Raw data ->

==================================================

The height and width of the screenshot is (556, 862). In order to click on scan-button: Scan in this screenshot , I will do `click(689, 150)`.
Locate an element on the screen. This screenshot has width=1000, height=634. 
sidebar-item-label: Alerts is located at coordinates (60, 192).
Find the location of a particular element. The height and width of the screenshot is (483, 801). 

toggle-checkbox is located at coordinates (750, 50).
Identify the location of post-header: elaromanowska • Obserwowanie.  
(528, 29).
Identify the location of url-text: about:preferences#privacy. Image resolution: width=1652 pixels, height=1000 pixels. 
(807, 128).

==================================================

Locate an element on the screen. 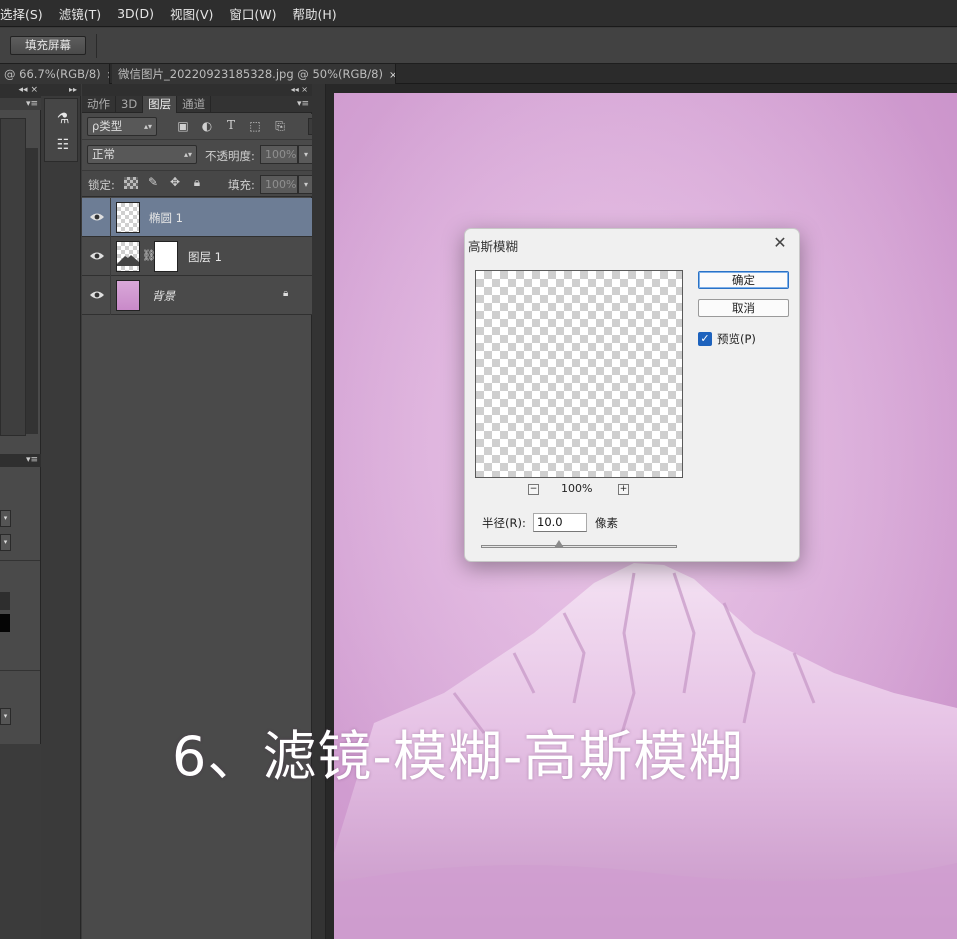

==================================================

Action item -> Write the records from the line that has "The height and width of the screenshot is (556, 862)." through the line that has "(807, 128)." as a two-column CSV with the header instruction,output and one row per record. Put each record's text and its answer in separate quoted fields, with any line breaks changed to spaces.

Answer to this task ->
instruction,output
"The height and width of the screenshot is (556, 862). In order to click on scan-button: Scan in this screenshot",", I will do `click(689, 150)`."
"Locate an element on the screen. This screenshot has width=1000, height=634.","sidebar-item-label: Alerts is located at coordinates (60, 192)."
"Find the location of a particular element. The height and width of the screenshot is (483, 801).","toggle-checkbox is located at coordinates (750, 50)."
"Identify the location of post-header: elaromanowska • Obserwowanie.","(528, 29)."
"Identify the location of url-text: about:preferences#privacy. Image resolution: width=1652 pixels, height=1000 pixels.","(807, 128)."